Pergunta
As juntas missionárias são bíblicas?
Resposta
As juntas missionárias são grupos de pessoas que supervisionam, em maior ou menor grau, as atividades dos missionários no campo missionário. Elas podem ser tão simples quanto um pequeno grupo de pessoas da igreja local que escolhem, oram por e apoiam uma ou mais pessoas de sua própria igreja que se sentem chamadas por Deus para o campo missionário. Ou uma junta missionária pode ser tão grande e complexa quanto uma agência paraeclesiástica que facilita o trabalho de um grande número de missionários com atividades como arrecadação de fundos, traduções da Bíblia, seminários, aviação, radiodifusão, publicação, acampamentos, hospitais e escolas para os filhos de missionários em locais apropriados.
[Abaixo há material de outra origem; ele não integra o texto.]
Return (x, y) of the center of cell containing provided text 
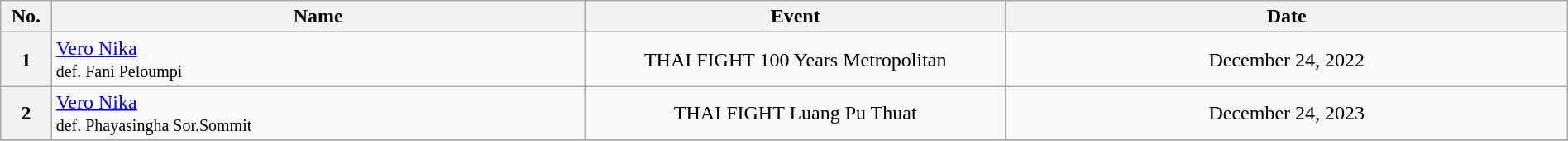
December 24, 2023 (1287, 112)
THAI FIGHT Luang Pu Thuat (796, 112)
No. (26, 17)
Vero Nika def. Fani Peloumpi (318, 60)
Vero Nika def. Phayasingha Sor.Sommit (318, 112)
1 (26, 60)
Event (796, 17)
December 24, 2022 (1287, 60)
Date (1287, 17)
THAI FIGHT 100 Years Metropolitan (796, 60)
Name (318, 17)
2 (26, 112)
Seja a junta missionária pequena e voltada para a igreja local, ou grande e de alcance mundial, o objetivo é o mesmo — cumprir a Grande Comissão de Marcos 16:15: “Vão por todo o mundo e preguem o evangelho a toda criatura.”
Há quem acredite que as missões sejam responsabilidade exclusiva da igreja local e que as agências missionárias paraeclesiásticas estejam usurpando o trabalho e a direção da igreja local. Como não há precedente bíblico para qualquer tipo de organização paraeclesiástica, acreditam eles, tal organização não deveria existir. Eles citam o exemplo em Atos 2, onde o Espírito Santo agiu por meio e em conjunto com a igreja local em Antioquia para enviar missionários. O exemplo de Atos 14 também é citado, no qual Paulo e Barnabé prestaram contas à igreja local após a primeira viagem missionária. Aqueles a quem prestaram contas eram simplesmente servos escolhidos por Deus na igreja local de Antioquia. Embora essas coisas sejam verdadeiras, esses “servos escolhidos” constituíam, na prática, uma junta missionária.
Quer os missionários sejam enviados e apoiados pela igreja local, por um conselho missionário denominacional ou por uma organização paraeclesiástica formal, certos princípios se aplicam. Por um lado, as finanças devem ser administradas de maneira adequada. Se uma grande organização missionária estiver drenando fundos das igrejas locais para serem usados principalmente em custos operacionais, incluindo salários, as igrejas locais que apoiam tal organização não estão praticando boa administração. Mas o mesmo pode ser dito das igrejas locais que apoiam apenas alguns missionários por conta própria. Deve haver prestação de contas por parte daqueles que estão no campo para garantir que os fundos estejam sendo usados com sabedoria. Essa é uma situação difícil e delicada para a maioria das igrejas locais lidar, e muitas se sentem mais à vontade com um conselho missionário externo que possa lidar com essas questões de maneira objetiva e imparcial.
Embora não haja um modelo bíblico para o conselho ou agência missionária moderna, também não há uma proibição bíblica contra eles. Os cristãos que estão tentando decidir como financiar e apoiar missionários devem começar com a oração pela sabedoria de Deus, que Ele prometeu conceder “sem reprovar” (Tiago 1:5).